Prior to their first visit to the school, the Northeast students provided a list of questions to take to the students in Mexican.  Children at both schools were introduced to a game called “Monarch Jeopardy” to help them learn more about pollinators.

The school exchanged inspired the idea for the book, Crews said.

The second year, we wanted to do something special,” she said. “We wanted to write a book to tell the story and to educate them and to talk about the two communities and what kids can do to help save the monarchs. The book is bilingual and it has pictures of our kids (Northeast) and their kids (Mexico).

“It tells the story of the monarchs and why they’re threatened and encourages children to help.”
The book includes dozens of photographs, including shots of Glenwood-area children collecting milkweed and nectar flower seed and making “seedballs” from soil and clay.

The book also addresses the importance of trees and the oyamal fir forests in Mexico. There are photographs of Mexican children planting trees to help restore the forests.

The last page of the book states, “This book celebrates ‘Butterflies And Their People’ and all who protect butterflies.”
The book is just one of many initiatives Crews and Master Gardeners have been a part of over the past years. One of their first endeavors was a partnership with RAGBRAI, which involved making seedballs and distributing them to bicyclists who dropped them in roadside ditches along the route of the bicycle ride across Iowa.

“RAGBRAI started in Glenwood that first year,” Crews said. “That gave us a wonderful opportunity to do all kinds of outreach in the community with different groups to make the seedballs. That first year, we made about 6,000 – garden clubs, youth groups, school groups, Master Gardeners.
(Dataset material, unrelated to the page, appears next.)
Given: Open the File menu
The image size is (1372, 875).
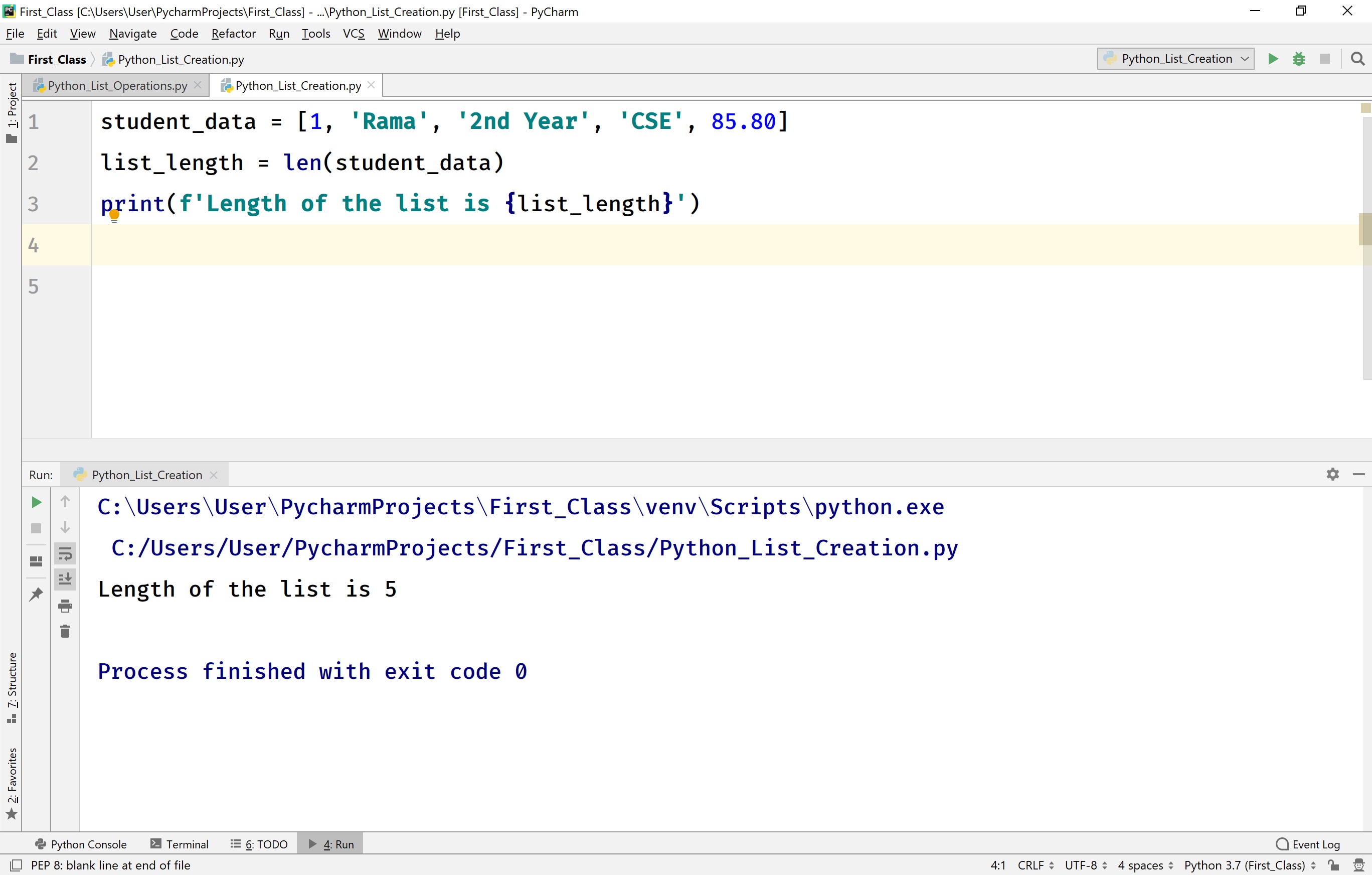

We had a training session at First Congregational Church.”

Crews and Scott are promoting the planting of pollinator gardens and speaking to youth groups, civic organizations and lectures at the Pony Creek Nature Center about the importance of the issue.

“The monarch is basically a flagship species,” Scott said. “Pollinators all over the world are disappearing.”
She added that the decline in pollinators began about 22 years ago, which coincides with the use of Round-up ready crops being planted in farm fields.

“A lot of people don’t want to admit it and farmers don’t want milkweed in their fields,” she said. “But, at least a third, or some will say half of our food requires pollinators.”

Crews and Scott published the book on their own with proceeds going to the protection of forest land in Mexico through a non-profit organization called Butterflies and Their People.